The primary result, says Linda Kosnik, RN, MSN, unit manager of the ED, was a collaborative effort that slashed the time to thrombolytic treatment to a range of 16 to 24 minutes. The secondary result was a domino effect of improving other processes including time to treatment of pain and time to administration of antibiotics for pneumonia plus a huge leap in patient satisfaction. In fact, when Overlook began its improvement efforts four years ago, ED patient satisfaction scores ranked the hospital in the South Bend, IN-based Press, Ganey Associate’s 20th percentile. Now the hospital rests atop the 99th percentile. Overlook has been designated a best practice hospital by the Baltimore-based Health Care Financing Administration, and Kosnik and colleague James Espinosa, MD, chairman of Overlook’s ED, have been named co-chairs of the 1998 Institute for Healthcare Improvement’s collaborative on reducing delays and improving patient satisfaction in the ED.
How did they do it? First, Kosnik says, was getting buy-in from physicians and nurses. Instead of saying to the staff that they needed to cut waiting times, they focused on improving heart attack patient care. "Health care professionals are all very comfortable with the idea of improving patient outcomes. If you start talking about processes like reducing delays, they think of that as administrative," Kosnik says.
"It’s not as quick of a buy-in. We encourage people to select a clinical process and an operational process because you’ll get automatic buy-in." Improving a clinical process almost always leads to cutting waiting times, she says.
Finding the sources of delays
The team broke the process down into manageable pieces and identified the potential causes for delay. A cardiac consult was required on every patient before thrombolytic delivery, and sometimes there was difficulty contacting the patient’s private physician. There were delays in ordering and delivering EKGs. There was variation in patient assessment and in decision making. Overcrowding in the ED, an insufficient nurse/patient ratio, and the lack of a team approach also contributed to the problem.

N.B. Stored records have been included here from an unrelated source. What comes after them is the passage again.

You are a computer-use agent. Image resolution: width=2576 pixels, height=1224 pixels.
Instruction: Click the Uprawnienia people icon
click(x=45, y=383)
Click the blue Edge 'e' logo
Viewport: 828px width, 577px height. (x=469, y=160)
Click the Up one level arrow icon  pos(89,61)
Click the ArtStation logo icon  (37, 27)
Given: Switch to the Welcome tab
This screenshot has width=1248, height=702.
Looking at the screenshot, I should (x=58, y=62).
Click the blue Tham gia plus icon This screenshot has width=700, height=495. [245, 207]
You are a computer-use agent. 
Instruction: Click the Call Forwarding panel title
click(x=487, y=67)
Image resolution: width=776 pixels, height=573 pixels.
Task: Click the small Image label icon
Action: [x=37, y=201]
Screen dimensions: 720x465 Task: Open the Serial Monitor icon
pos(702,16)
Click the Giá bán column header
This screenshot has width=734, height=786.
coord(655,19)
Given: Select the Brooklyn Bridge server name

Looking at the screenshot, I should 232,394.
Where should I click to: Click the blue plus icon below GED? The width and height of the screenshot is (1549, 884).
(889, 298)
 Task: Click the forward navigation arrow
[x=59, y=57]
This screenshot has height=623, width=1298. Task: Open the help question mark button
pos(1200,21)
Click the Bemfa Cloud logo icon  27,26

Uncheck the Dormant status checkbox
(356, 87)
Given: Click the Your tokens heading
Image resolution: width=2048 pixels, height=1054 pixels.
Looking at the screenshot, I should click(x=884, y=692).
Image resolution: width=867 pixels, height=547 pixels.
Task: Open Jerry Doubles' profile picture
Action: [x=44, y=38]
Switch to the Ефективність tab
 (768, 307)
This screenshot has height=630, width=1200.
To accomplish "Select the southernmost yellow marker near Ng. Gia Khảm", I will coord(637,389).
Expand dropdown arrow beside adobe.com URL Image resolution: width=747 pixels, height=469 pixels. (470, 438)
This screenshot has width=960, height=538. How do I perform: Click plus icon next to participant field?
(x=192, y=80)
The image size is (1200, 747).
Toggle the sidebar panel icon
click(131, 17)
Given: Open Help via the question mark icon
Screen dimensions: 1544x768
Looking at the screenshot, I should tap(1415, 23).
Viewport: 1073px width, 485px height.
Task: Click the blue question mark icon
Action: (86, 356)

Interventions that cut treatment time include:
- Creating a time-to-treatment assessment tool that starts with the paramedic in the field.
- Increase physician use of pre-hospital EKG. Paramedics had stopped doing the tests in the field because physicians were ordering duplicate tests upon the patient’s arrival.
- Develop a five-minute protocol for walk-ins: An EKG is done within five minutes on any patient with pain from the nose to the navel.
- Standardize protocols, including taking the EKG to the physician immediately no matter what he or she is doing at the time.
- Empower ED physicians to initiate treatment by protocol without a cardiac consult.
- Change staff mix to provide more technician support.
Once the dramatic improvement in thrombolytic treatment occurred, the ED staff pushed on for more improvements. A similar process led the ED to cut time to antibiotic treatment for pneumonia patients from a standard four hours down to 130 minutes. More efforts are under way to get the time under two hours, Kosnik says. Interventions in this area included developing a pneumonia pathway, empowering the triage staff to order X-rays, and having X-rays done within 20 minutes, as well as stocking pre-selected antibiotics in the ED.
In pain management, the team discovered the average time to pain medications was 78 minutes. After six months using some fairly simple interventions, the team has cut that to 54 minutes. "Most people come to the ER for pain," she says. "We deal with the medical problem as opposed to the pain, even though pain impacts all outcomes: medical, patient satisfaction, cost, and quality of life." People with a wrist injury, for example, are more satisfied and less impatient if they’ve been given a pain medication. And they’re a lot happier if you splint the wrist before you do the X-ray, she says. So staff were taught how to splint and to administer a pain scale that acknowledges the patient is in pain and determine what action to take: Tylenol or Advil, splinting, ice, elevation, etc.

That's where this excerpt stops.